● **Kutipan**
============

Adapun syarat-syarat sa’i meliputi
1)
Dimulai
dari Bukit Safa dan diakhiri di Bukit Marwah,
2)
Dilakukan
sesudah thawaf, baik thawaf qudum maupun thawaf ifadah, dan
3)
Dilakukan
sebanyak tujuh kali.
d.
Wajib Haji
Wajib haji adalah sesuatu yang perlu dikerjakan, tetapi sahnya haji
tidak tergantung atasnya dan boleh diganti dengan membayar dam (menyembelih
binatang). Wajib haji meliputi beberapa hal berikut.
1)
Ihram
dari miqat, baik miqat zamani maupun miqat makani.
Miqat
zamani ialah batas waktu pemakaian ihram, yakni sejak 1 Syawwal sampai 10
Dzulhijjah, sedangkan miqat makani ialah batas tempat pemakaian ihram.

============

● **Yang Dikerjakan**
1. Menurut kutipan tentang haji, kapan batas waktu pemakaian ihram yang disebut miqat zamani?
2. Teruskan kutipan tentang haji mulai setelah kalimat terakhirnya.
Materi sesudah kutipan ini berdiri sendiri dan tidak berhubungan dengan kutipan tersebut.

Catatan:
============

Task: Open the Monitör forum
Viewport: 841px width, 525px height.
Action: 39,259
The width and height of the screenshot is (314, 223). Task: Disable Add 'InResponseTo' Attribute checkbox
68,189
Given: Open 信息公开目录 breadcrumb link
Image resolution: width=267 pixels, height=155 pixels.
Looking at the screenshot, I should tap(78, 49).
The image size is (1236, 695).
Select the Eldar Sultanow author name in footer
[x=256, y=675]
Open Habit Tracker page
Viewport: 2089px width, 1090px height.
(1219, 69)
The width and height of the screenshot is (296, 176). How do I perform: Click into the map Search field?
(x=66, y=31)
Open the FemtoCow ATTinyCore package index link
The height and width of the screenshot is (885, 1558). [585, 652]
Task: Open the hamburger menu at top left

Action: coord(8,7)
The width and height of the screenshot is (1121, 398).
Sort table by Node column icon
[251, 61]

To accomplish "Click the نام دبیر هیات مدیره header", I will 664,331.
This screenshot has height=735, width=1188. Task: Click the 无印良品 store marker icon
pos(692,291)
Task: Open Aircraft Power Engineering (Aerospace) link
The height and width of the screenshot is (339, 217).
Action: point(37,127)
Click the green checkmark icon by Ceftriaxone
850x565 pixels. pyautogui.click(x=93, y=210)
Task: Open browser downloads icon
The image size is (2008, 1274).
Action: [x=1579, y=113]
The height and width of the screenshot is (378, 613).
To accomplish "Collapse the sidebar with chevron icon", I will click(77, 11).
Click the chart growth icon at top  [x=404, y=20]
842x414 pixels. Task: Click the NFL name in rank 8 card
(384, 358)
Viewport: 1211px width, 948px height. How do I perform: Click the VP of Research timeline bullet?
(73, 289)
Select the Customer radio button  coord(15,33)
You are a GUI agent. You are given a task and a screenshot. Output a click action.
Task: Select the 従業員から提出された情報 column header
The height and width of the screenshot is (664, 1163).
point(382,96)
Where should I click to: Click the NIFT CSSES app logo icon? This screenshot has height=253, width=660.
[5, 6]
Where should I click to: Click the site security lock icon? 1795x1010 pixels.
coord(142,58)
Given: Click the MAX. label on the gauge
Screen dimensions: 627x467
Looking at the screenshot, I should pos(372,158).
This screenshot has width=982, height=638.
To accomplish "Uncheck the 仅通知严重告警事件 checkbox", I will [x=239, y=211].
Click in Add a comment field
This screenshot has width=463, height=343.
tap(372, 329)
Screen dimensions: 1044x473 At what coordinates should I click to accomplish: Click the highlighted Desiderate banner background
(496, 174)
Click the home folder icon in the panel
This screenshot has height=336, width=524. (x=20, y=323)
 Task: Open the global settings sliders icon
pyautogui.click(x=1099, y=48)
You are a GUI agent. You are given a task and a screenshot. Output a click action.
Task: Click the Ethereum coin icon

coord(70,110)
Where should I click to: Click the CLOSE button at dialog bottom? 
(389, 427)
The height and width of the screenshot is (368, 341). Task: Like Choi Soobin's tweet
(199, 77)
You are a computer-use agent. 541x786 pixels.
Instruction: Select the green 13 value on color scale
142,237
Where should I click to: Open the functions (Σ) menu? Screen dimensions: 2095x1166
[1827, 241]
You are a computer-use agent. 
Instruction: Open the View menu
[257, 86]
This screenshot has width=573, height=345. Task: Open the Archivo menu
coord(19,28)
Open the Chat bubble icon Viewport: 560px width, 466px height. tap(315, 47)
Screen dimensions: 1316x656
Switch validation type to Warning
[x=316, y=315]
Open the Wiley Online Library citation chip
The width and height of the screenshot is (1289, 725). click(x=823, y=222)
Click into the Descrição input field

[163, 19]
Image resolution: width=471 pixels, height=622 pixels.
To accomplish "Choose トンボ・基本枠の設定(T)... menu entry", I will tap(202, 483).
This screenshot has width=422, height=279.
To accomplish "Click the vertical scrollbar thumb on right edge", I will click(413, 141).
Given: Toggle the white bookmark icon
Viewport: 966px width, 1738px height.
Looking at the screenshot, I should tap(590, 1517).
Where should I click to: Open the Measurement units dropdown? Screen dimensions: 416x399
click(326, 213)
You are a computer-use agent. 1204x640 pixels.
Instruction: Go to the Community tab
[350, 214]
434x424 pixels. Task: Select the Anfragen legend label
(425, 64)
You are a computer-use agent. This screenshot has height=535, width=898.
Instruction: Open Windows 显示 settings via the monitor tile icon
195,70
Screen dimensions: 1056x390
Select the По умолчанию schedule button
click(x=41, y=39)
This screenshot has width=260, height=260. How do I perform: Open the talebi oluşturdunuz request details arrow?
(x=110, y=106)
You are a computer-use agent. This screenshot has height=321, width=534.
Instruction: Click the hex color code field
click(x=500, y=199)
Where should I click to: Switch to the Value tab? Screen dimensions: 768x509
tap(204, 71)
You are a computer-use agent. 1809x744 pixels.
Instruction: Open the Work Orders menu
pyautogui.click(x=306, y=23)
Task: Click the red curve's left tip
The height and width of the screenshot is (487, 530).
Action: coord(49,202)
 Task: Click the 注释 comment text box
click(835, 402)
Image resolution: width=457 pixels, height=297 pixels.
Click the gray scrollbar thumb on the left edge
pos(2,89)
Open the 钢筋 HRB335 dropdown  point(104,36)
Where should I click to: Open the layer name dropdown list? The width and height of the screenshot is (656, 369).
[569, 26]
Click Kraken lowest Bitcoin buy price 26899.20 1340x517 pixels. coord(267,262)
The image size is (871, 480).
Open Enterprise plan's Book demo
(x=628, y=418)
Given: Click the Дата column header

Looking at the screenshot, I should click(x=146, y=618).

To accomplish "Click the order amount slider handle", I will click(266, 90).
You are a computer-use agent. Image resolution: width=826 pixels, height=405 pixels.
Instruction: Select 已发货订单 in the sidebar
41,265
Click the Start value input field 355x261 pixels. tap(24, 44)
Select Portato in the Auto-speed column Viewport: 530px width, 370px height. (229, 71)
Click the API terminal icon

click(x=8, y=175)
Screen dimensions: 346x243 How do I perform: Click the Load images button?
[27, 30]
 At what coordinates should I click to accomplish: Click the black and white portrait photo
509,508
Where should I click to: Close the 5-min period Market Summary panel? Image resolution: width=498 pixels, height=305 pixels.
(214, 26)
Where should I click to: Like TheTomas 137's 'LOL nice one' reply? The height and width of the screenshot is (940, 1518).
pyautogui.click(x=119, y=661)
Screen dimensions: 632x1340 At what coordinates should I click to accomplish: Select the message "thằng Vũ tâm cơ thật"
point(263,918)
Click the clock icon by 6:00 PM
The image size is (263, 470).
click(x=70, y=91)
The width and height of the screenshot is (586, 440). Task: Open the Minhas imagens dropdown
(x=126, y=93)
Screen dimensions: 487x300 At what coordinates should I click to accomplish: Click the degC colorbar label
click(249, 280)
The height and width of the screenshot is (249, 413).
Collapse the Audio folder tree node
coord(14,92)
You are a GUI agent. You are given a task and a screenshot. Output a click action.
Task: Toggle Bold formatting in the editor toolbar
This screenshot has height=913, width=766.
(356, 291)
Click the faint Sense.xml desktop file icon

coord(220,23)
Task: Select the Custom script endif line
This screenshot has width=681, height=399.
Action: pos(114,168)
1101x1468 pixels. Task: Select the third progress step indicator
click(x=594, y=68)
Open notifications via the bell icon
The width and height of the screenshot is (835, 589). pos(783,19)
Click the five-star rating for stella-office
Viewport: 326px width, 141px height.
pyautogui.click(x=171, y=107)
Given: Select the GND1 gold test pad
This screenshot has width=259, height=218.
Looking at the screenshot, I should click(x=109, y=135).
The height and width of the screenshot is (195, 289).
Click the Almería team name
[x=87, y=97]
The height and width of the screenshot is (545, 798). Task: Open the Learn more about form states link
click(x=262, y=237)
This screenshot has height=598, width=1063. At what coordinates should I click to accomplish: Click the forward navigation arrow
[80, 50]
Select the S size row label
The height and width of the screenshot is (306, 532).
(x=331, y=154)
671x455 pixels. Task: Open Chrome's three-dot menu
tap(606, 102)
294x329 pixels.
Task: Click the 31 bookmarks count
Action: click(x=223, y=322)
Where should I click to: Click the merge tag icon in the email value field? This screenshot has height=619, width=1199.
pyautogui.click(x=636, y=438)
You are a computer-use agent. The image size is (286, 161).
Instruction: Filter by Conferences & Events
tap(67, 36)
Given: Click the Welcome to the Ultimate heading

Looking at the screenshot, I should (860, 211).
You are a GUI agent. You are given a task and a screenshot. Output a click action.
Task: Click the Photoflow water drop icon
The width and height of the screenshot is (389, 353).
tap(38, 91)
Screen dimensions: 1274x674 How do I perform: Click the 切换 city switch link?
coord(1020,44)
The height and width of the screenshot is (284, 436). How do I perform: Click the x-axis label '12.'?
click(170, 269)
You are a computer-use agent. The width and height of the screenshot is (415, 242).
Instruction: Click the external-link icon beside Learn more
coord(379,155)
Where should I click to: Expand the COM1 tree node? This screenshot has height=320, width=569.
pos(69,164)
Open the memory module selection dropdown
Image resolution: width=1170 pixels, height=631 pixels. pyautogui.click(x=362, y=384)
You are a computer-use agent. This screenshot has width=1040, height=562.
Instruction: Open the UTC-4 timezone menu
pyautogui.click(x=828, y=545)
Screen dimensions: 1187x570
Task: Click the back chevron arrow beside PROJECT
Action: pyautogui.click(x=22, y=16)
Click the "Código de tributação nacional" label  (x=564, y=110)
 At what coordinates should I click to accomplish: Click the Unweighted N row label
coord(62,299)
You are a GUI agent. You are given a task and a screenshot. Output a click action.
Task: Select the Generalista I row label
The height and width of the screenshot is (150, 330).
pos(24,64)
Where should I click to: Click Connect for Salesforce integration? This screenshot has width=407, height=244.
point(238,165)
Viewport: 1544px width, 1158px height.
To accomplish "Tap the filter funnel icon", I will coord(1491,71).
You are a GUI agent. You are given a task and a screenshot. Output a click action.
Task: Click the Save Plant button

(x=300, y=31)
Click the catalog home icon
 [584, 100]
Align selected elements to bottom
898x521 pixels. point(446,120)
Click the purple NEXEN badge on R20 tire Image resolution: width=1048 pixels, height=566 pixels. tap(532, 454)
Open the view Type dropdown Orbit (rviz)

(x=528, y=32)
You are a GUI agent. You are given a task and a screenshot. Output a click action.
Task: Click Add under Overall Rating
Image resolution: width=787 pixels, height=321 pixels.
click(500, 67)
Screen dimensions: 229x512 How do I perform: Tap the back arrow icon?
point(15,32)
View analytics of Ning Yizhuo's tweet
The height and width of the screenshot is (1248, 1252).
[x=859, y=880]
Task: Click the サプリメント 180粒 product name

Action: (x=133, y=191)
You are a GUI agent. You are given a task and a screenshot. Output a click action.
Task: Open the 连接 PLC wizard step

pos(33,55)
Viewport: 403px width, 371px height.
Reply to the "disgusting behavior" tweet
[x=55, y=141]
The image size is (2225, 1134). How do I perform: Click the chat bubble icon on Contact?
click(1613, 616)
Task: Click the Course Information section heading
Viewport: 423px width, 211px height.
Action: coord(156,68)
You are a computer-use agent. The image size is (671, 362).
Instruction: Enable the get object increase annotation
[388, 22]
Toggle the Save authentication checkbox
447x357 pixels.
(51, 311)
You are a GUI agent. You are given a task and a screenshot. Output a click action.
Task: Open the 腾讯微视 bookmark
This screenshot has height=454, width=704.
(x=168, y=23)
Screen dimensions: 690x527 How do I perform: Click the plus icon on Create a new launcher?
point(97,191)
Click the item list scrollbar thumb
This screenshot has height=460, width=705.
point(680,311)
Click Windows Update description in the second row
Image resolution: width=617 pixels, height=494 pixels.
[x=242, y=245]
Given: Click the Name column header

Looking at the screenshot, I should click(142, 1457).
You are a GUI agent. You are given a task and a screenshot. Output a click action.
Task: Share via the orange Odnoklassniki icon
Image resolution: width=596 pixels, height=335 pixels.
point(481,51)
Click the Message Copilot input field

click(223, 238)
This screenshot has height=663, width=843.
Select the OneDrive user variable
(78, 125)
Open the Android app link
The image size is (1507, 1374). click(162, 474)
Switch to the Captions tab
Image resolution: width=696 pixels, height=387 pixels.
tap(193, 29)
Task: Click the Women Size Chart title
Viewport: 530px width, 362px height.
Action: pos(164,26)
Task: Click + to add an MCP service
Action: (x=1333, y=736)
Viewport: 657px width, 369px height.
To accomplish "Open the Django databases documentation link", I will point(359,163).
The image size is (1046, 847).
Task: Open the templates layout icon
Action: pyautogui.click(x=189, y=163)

============

● **Jawaban Akhir**
1. Sejak 1 Syawwal sampai 10 Dzulhijjah.

2.
2)
Hadir
di Muzdalifah setelah kembali dari Arafah.
3)
Melontar
jamrah aqabah pada hari raya haji.
4)
Bermalam
di Mina
5)
Melontar
tiga jamrah pada hari Tasyrik (tanggal 11, 12, dan 13 Dzulhijjah) setelah
matahari tergelincir ke arah barat.
6)
Thawaf
wada’ (thawaf ketika hendak meninggalkan Tanah Suci, kecuali wanita yang sedang
haid).
7)
Menjauhkan
diri dari semua larangan haji.
e.
Sunnah Haji
Sunnah haji ialah perbuatan-perbuatan yang dianjurkan dilaksanakan
oleh orang yang beribadah haji. Sunnah haji, antara lain sebagai berikut.
1)
Ifrad,
yakni mendahulukan haji, kemudian umrah.
Ada
tiga macam cara pelaksanaan ibadah haji dan umrah.
a)
Ifrad
b)
Tamattu’
(meski haji dengan cara tamattu’ ini terbaik kedua, tetapi wajib membayar dam)
c)
Qiran
2)
Membaca
talbiyah
Laki-laki
membaca dengan suara keras, sedangkan perempuan hendaknya mengucapkan sekedar
terdengar oleh telinga sendiri. Talbiyah dibaca selama masih dalam waktu ihram
sampai melontar jamrah aqabah.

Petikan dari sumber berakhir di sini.